Exercise goal - Produce as output only the lines below starting at the line with "1265x846 pixels." and continuing through the line with "The height and width of the screenshot is (474, 842).", each one exactly as written.

Dataset extract below:

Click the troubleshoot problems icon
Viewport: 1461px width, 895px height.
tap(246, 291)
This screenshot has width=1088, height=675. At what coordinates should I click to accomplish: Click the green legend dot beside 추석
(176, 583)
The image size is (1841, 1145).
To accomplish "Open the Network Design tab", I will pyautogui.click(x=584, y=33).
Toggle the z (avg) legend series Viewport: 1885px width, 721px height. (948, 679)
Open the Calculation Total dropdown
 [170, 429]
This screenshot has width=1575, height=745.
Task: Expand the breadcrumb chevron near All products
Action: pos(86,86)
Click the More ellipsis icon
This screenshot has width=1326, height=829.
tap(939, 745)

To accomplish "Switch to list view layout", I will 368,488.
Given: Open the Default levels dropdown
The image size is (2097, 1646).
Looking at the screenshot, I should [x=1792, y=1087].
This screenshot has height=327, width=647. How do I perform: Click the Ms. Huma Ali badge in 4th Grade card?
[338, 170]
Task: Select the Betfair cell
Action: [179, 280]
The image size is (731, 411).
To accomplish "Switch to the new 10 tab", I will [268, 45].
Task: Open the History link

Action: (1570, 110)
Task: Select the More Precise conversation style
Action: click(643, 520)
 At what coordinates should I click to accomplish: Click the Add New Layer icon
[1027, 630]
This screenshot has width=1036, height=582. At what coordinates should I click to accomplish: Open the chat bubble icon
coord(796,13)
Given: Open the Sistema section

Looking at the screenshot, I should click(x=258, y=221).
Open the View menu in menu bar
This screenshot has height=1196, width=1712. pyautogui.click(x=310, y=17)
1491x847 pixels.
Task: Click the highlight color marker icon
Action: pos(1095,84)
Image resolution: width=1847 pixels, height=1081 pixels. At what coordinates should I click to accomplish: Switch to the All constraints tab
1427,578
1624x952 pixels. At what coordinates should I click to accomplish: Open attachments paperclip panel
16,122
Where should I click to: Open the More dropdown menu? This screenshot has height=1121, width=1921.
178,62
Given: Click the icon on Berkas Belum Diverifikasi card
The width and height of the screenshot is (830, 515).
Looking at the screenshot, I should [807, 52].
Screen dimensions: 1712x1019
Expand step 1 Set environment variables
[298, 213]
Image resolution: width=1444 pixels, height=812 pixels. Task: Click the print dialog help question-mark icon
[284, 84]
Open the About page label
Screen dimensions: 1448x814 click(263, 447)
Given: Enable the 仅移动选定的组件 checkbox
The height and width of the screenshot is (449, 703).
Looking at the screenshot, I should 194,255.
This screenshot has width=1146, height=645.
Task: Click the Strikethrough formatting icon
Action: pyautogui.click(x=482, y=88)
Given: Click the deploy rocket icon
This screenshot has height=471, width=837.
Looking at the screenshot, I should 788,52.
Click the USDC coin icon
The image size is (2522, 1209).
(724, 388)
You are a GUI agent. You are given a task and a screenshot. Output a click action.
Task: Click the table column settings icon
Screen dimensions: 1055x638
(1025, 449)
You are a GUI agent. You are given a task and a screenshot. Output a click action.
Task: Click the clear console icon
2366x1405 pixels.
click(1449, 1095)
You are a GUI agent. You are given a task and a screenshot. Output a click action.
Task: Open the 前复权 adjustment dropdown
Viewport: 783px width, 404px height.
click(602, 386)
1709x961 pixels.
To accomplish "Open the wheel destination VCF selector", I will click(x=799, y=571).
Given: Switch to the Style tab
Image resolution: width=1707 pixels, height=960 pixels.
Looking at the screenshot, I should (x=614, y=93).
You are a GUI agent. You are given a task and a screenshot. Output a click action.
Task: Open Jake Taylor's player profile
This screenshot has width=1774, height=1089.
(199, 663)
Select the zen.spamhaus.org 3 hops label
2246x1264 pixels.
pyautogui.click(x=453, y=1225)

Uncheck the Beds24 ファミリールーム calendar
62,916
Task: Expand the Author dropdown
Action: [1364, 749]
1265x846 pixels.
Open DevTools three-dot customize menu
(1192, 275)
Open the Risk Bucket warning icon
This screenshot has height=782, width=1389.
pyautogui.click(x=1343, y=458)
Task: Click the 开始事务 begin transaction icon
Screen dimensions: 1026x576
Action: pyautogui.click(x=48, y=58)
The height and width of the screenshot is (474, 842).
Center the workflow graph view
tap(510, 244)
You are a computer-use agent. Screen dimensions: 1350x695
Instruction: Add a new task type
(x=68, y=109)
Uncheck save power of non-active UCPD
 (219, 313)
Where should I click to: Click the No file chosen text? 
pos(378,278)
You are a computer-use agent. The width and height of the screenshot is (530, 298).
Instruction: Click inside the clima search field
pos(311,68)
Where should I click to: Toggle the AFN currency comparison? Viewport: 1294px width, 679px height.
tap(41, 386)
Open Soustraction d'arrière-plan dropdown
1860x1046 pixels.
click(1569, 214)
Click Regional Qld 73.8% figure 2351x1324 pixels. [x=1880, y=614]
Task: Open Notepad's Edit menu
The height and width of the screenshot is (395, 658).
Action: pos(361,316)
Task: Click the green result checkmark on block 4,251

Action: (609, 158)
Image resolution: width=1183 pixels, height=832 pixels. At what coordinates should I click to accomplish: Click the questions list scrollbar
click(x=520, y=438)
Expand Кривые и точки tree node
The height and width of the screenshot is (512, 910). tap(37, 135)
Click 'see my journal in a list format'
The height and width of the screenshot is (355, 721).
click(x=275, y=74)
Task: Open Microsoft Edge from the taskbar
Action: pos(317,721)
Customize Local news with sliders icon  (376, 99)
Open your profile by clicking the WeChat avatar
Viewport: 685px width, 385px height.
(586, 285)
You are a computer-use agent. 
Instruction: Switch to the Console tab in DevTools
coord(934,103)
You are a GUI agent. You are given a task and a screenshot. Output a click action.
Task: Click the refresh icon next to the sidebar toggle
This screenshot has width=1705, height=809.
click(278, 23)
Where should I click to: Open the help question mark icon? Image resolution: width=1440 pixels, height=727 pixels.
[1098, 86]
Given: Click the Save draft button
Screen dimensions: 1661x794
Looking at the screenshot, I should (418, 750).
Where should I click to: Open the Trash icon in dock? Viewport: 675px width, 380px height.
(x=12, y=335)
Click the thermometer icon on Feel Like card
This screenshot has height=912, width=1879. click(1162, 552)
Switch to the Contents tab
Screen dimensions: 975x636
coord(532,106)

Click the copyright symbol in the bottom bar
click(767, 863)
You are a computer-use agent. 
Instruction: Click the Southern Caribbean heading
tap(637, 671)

End of Dataset extract.

Task response -
1265x846 pixels.
Open DevTools three-dot customize menu
(1192, 275)
Open the Risk Bucket warning icon
This screenshot has height=782, width=1389.
pyautogui.click(x=1343, y=458)
Task: Click the 开始事务 begin transaction icon
Screen dimensions: 1026x576
Action: pyautogui.click(x=48, y=58)
The height and width of the screenshot is (474, 842).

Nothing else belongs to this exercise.